__YOUR TASKS__:
1/ In the article on New York's prison-made hand sanitizer, at which correctional facility will the product be made?
2/ Print the passage of the hand sanitizer article between "However, when Cuomo" and "65 cents per hour.", inclusive.
3/ Carry on the article about New York's prison-made hand sanitizer past its last sentence.

__STUDY TEXT__:
————————
New York to pay incarcerated laborers 65 cents an hour to make hand sanitizer to fight coronavirus

Tamar Sarai Davis  |  Updated Mar 10, 2020 8:32am EST
In Monday's press briefing on coronavirus, New York State Gov. Andrew Cuomo announced that to help address its rapid spread, statewide shortages in hand sanitizer, and price gouging from major online retailers, the state will begin selling its own hand sanitizing product called New York State Clean. The new product will soon be made available to schools, the MTA, and other government agencies. The product is, as Cuomo noted, “made conveniently … by the state of New York.”
However, when Cuomo says “the state of New York,” he actually means the incarcerated men and women at Great Meadows Correctional Facility in Washington County, New York. Incarcerated workers at Great Meadows and all throughout the state are employed by Corcraft, the “brand name” of the state’s Department of Corrections and Community Supervision (DOCCS).They will be tasked with producing the 100,000 gallons of New York State Clean that Cuomo announced will be made on a weekly basis—all for 65 cents per hour.
————————
__PROVIDED MATERIAL__:
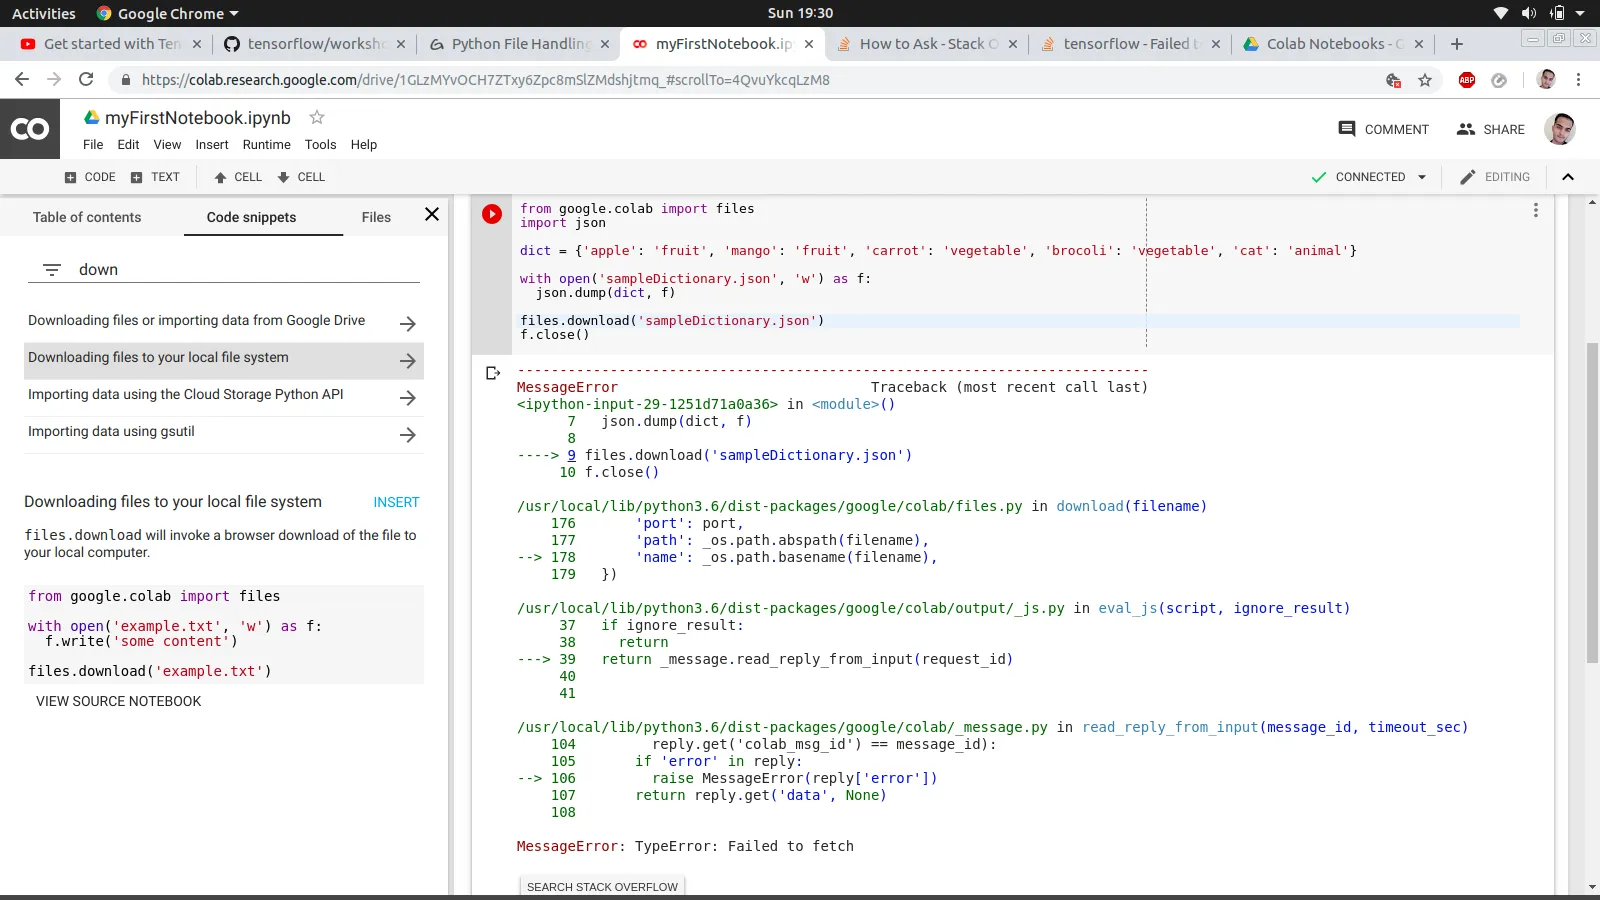
Task: Run the code cell with play button
Action: pyautogui.click(x=492, y=214)
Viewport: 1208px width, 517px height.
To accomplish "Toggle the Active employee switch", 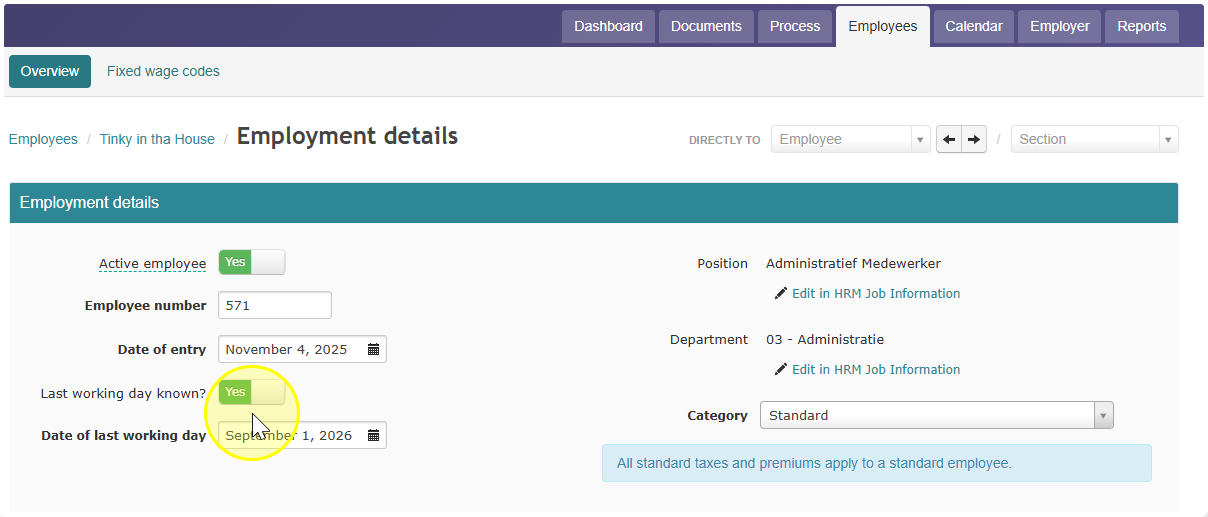I will pyautogui.click(x=252, y=262).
————————
__OUTPUTS FOR THE TASKS__:
1/ Great Meadows Correctional Facility in Washington County, New York.

2/
However, when Cuomo says “the state of New York,” he actually means the incarcerated men and women at Great Meadows Correctional Facility in Washington County, New York. Incarcerated workers at Great Meadows and all throughout the state are employed by Corcraft, the “brand name” of the state’s Department of Corrections and Community Supervision (DOCCS).They will be tasked with producing the 100,000 gallons of New York State Clean that Cuomo announced will be made on a weekly basis—all for 65 cents per hour.

3/
Corcraft workers statewide earn between 16 and 65 cents per hour manufacturing a range of products that are then purchased by New York schools, police departments, transit authorities, and other government entities. At Auburn Correctional Facility, incarcerated workers produce all license plates for the state’s Department of Motor Vehicles (DMV). A bit further east at Greene Correctional Facility, they operate the DMV’s telephone call center. People incarcerated at Wallkill Correctional Facility manufacture prescription eyewear for New York Medicaid recipients, and at Fishkill, incarcerated people are tasked with the hazardous job of asbestos abatement.
While past stories on prison labor have focused on major retailers like Victoria’s Secret or Walmart for employing the use of cheap or free labor from incarcerated workers, private contractors actually comprise only a small portion of those who take advantage. Nationwide, less than 1% of incarcerated people are employed by private companies as a part of a federal work program. About 6%, however, are employed by state correctional industries like Corcraft.
In New York, Corcraft enjoys the status of “preferred source” under state law, meaning the company is exempt from any competitive bidding process and that government entities are required to purchase its products. While Corcraft earned over $50 million in revenue in 2019 from the sale of its products, New York’s incarcerated workers don’t earn anything close to a living wage and take home less than $2,000 a year for their work, flying in the face of Corcraft’s own stated goal to “prepare offenders for release.”
Since the first confirmed case of coronavirus in New York was reported on Mar. 1, the virus and anxiety around it has spread at a staggering speed. By Mar. 9, the day of Cuomo’s announcement about New York State Clean, the state had reported 142 cases.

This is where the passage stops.